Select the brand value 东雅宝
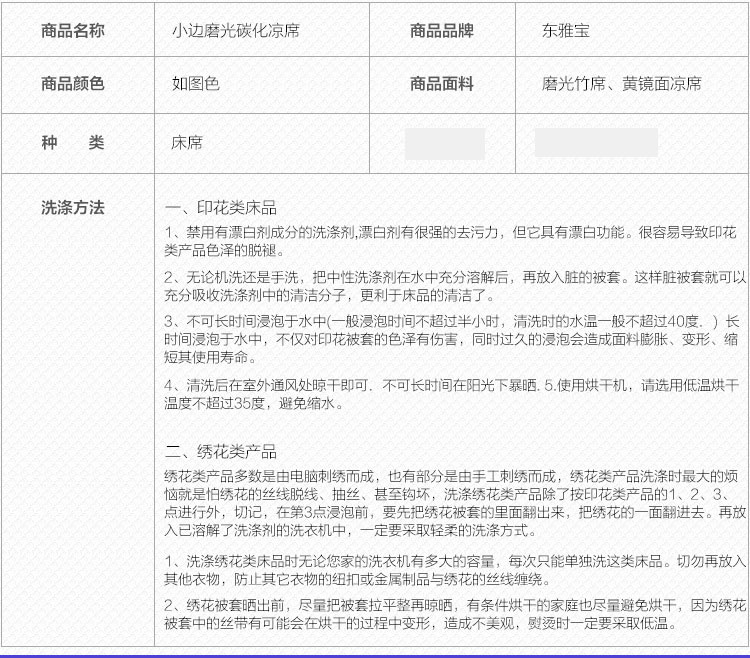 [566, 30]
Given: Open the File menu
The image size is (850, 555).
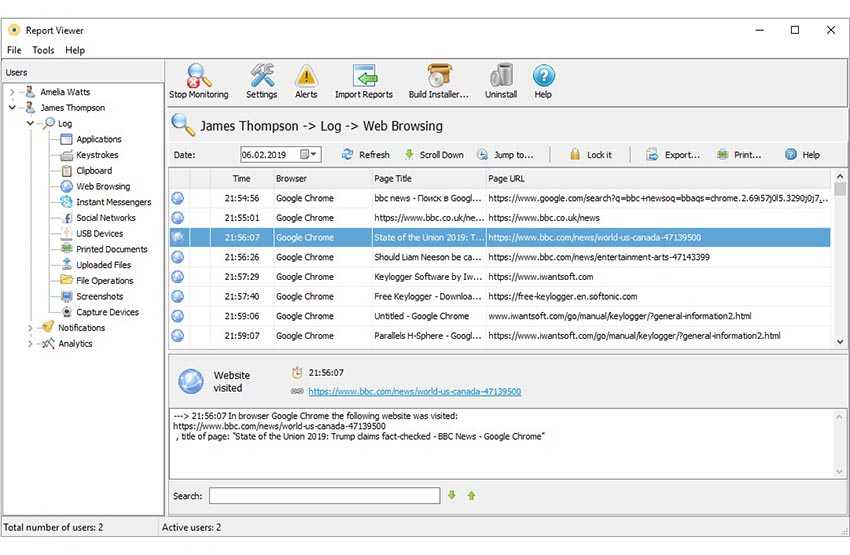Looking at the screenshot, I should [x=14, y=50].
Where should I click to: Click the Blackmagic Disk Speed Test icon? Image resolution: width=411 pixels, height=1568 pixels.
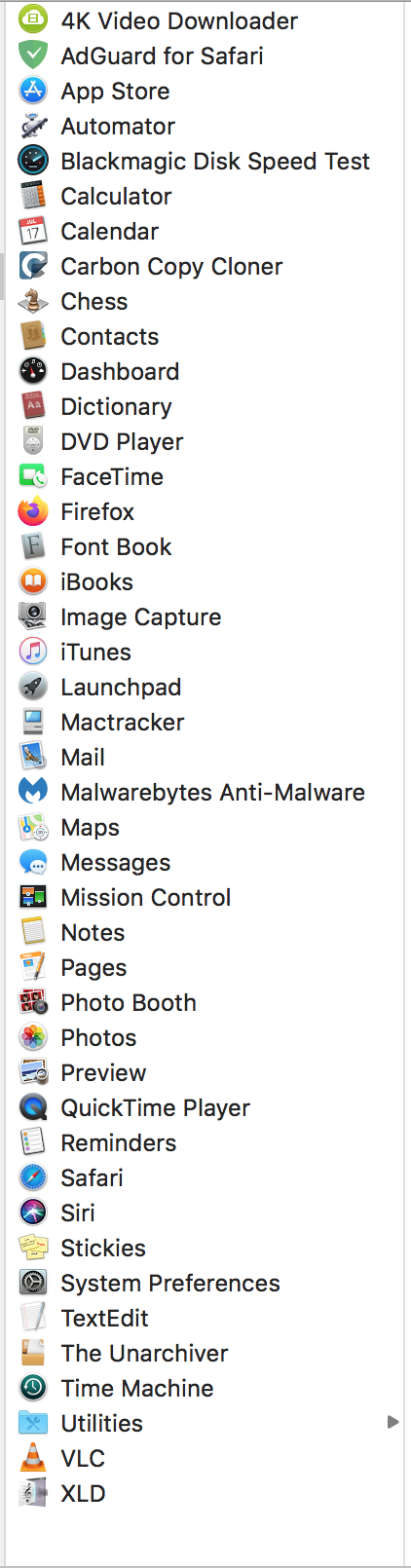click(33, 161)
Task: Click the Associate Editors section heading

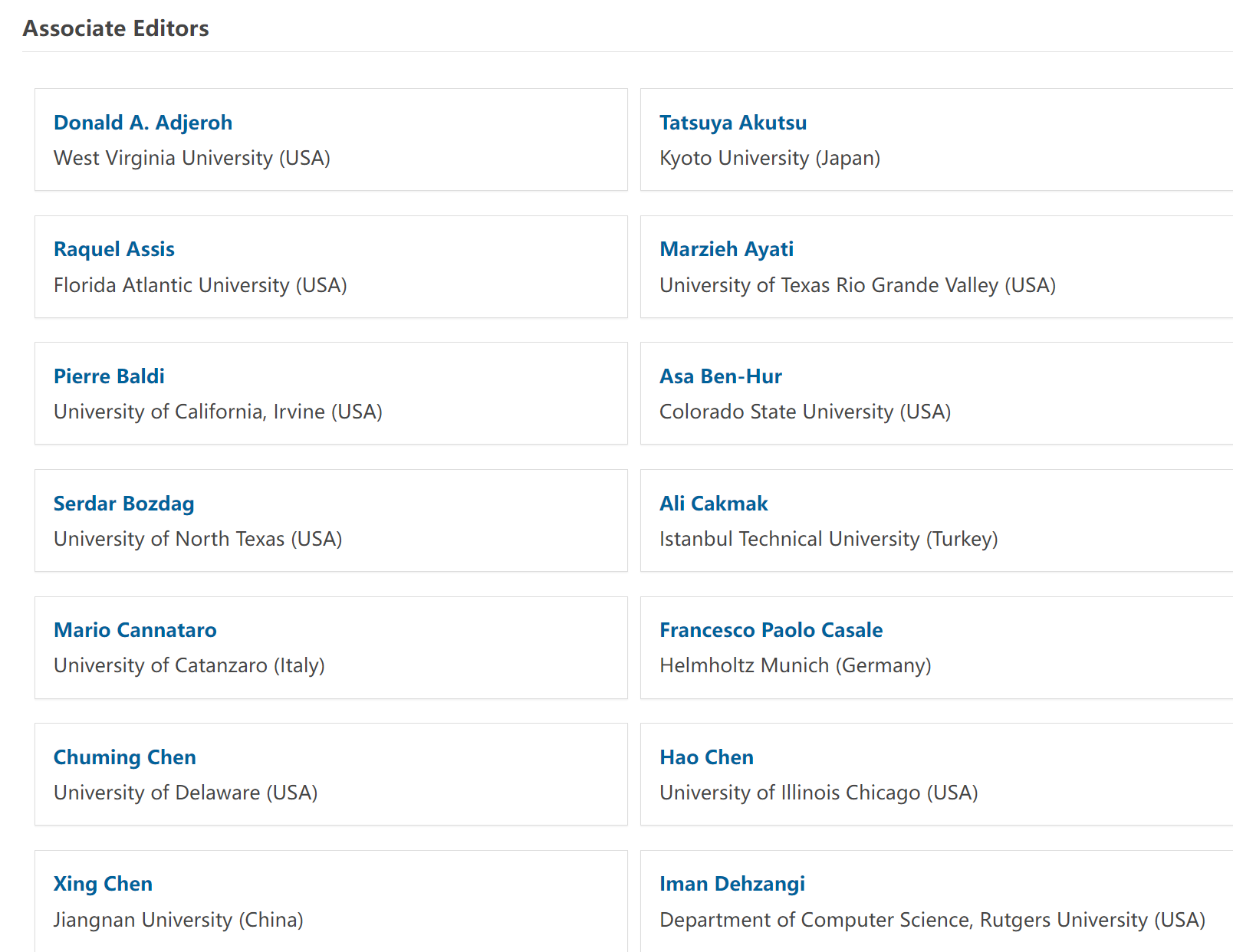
───
▶ Exercise description
Return the full listing exactly as it appears above, without its pictures.

▶ Written solution
Select the brand value 东雅宝
 [566, 30]
Given: Open the File menu
The image size is (850, 555).
Looking at the screenshot, I should [x=14, y=50].
Where should I click to: Click the Blackmagic Disk Speed Test icon? Image resolution: width=411 pixels, height=1568 pixels.
click(33, 161)
Task: Click the Associate Editors section heading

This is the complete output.